##### DOCUMENT SECTION #####
The Importance of Father's Time

by Seth Metcalf

Take a look around. If you really want to, you can pick up the phone and call China. If you want a package from Germany tomorrow, you need only click a mouse or, at most, make a phone call. Technology's ascension has changed not only business, but the family as well.

Most children no longer play in the park and hunt frogs, but rather watch television and surf the Internet. With the resources like these available today, it seems that much of the developing influence previously reserved for parents lies in the media. Consequentially, our children are receiving their values from media moguls who are inspired by the dollar instead of the heart.

As fathers, we have a responsibility to offer our children alternatives to the values portrayed in video games and on television. Much of what is available now in the media will only contribute to the downslide of society into a state of moral apathy.

To reverse this process, we need to look at the problem on the most basic level. 'Parental involvement' has come to mean that Mom helps with the homework and activities. Finding the necessary time to spend with our children is, indeed, more and more difficult because of the ever-increasing demands of a competitive marketplace; but as society slips away into a moral state of numbness, our greatest trump card as fathers may just be ourselves.

An increased amount of father-child involvement has proven to increase a child's social stability, educational achievement, and even their potential to have a solid marriage as an adult (United States 4).

Fathers have a lot of responsibility. Much of their time is spent at work providing for the family while their wives are at home. Because their time with their children is limited, the question for fathers arises: In what ways can I as a father influence my children for good? Just as women and men differ from one another, so, too, are some of the influences they have on their children inherently different. While mothers are often seen as the nurturer, fathers often have an important role when it comes to playing with their children and teaching them how to do physical tasks. Fathers tend to be more focused on 'doing practical, educational things rather than talking about doing things.' As they are more physical with their children than moms, dads play an important role in developing their children's motor skills and ethical limits in regard to physical interaction (Horn 37-39). Children of these highly interactive fathers are also more curious about the world around them and develop greater problem solving skills (United States 4).

The window of opportunity through which to provide that vital influence starts very young. In fact, it's safe to assume that dads have an effect on their children even before the little ones begin speaking. One study showed that at as early as five months babies had already been influenced by their interaction with their fathers. Those infants that had more contact with their fathers were more vocal and playful when placed with a friendly, but unfamiliar male. (Horn 39) This is in large part due to the fact that children begin at a very young age to establish patterns of trust and to form their social style. Developing so early, it is not safe to assume that a child is immune to negative influences before he can fully interact with his surroundings. When fathers acknowledge this, they can guide their children to receive the influences of their environment in a positive manner. A father's guidance will help children attain a higher level of social stability.
##### SOURCE DATA #####
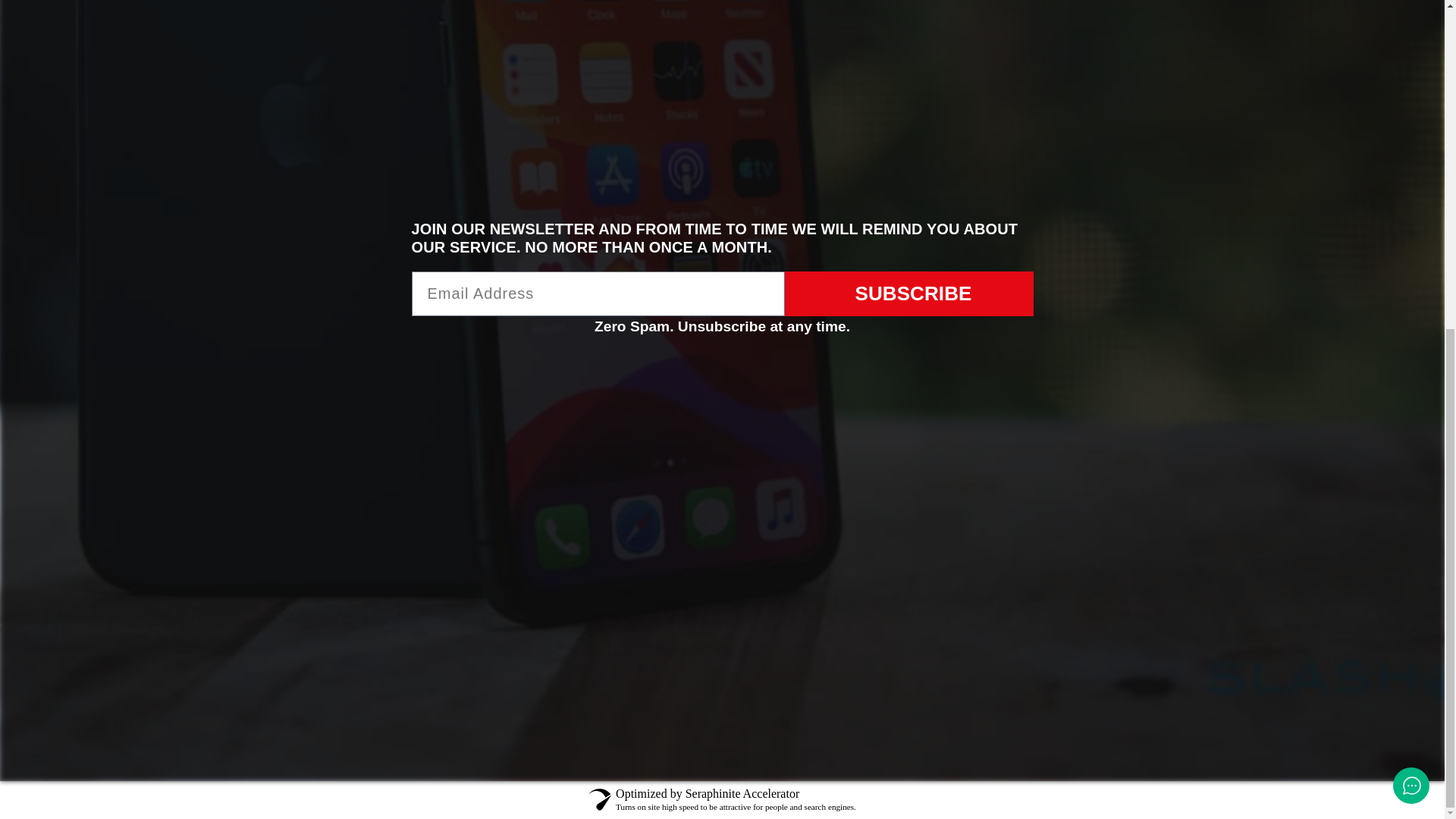
SUBSCRIBE (908, 293)
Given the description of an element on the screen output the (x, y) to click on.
#####
- WHAT YOU NEED TO DO
- A) Do the following statements agree with the essay on fathers' time? (i) Infants as young as five months had already been influenced by their interaction with their fathers. (ii) Mothers are more physical with their children than fathers are. (iii) "Parental involvement" has come to mean that Dad helps with the homework. Answer yes or no for each and quote the deciding words of the essay.
- B) Proceed with the essay on fathers' time, picking up after its last sentence.

- OUTPUTS IN ORDER
- A)
(i) Yes: "One study showed that at as early as five months babies had already been influenced by their interaction with their fathers."
(ii) No: "As they are more physical with their children than moms, dads play an important role in developing their children's motor skills"
(iii) No: "'Parental involvement' has come to mean that Mom helps with the homework and activities."

- B)
The well-liked are often those who conform to the trends of the crowd. Although this is one way to be popular, there are other ways children gain acceptance of their peers. When parents use the home to teach their children how to interact with the world around them, their children develop better relationship skills which will aid them throughout their lives. As they grow, children will find that their ability to work together and communicate with their peers brings the same kind of approval as simply conforming but with a higher level of confidence. This social acceptance often leads to a greater sense of self worth which plays a crucial role in academic achievement.

Excellence in both academic and social spheres is strongly linked to the child's relationship with its father.

A study done by Kevin MacDonald found that when children spent more time playing with their fathers, their teachers consistently rated them as well-liked by their peers (Horn 39). Children glean much more from their interaction with their fathers than we realize.

When fathers take an active role in their children's lives, it not only helps them to develop healthy friendships and achieve good grades, but it will play a major role in their success as adults. Those adults who say their fathers where highly involved in their lives attend more schooling and have a higher average salary than those with lower father involvement (Peters 106). It is apparent that a father's interest in his child carries over to the child's own ambition to succeed. What then are we to do to assure that our children achieve the success noted in these studies?

As a general finding, researchers note that although time with children is important, it isn't necessarily the amount, but the quality of that time that matters. Especially when our time is limited, we need to make sure that the opportunities to be with our children count. One example can also give you a needed break from the hustle and bustle of work. Playing with your kids can be a positive experience for both you and your children, especially when they are young. This time needs to be free of distraction. Children tend to feel their surroundings more than analyze them, so they notice when they don't have the full attention of their parent. Additionally, by playing with your children, you allow them to release energy built up from school or other activities, and this helps to develop a stronger personal bond. Simply through your eager interaction with them, they will trust you more, creating the foundation for healthy relationships throughout their lives.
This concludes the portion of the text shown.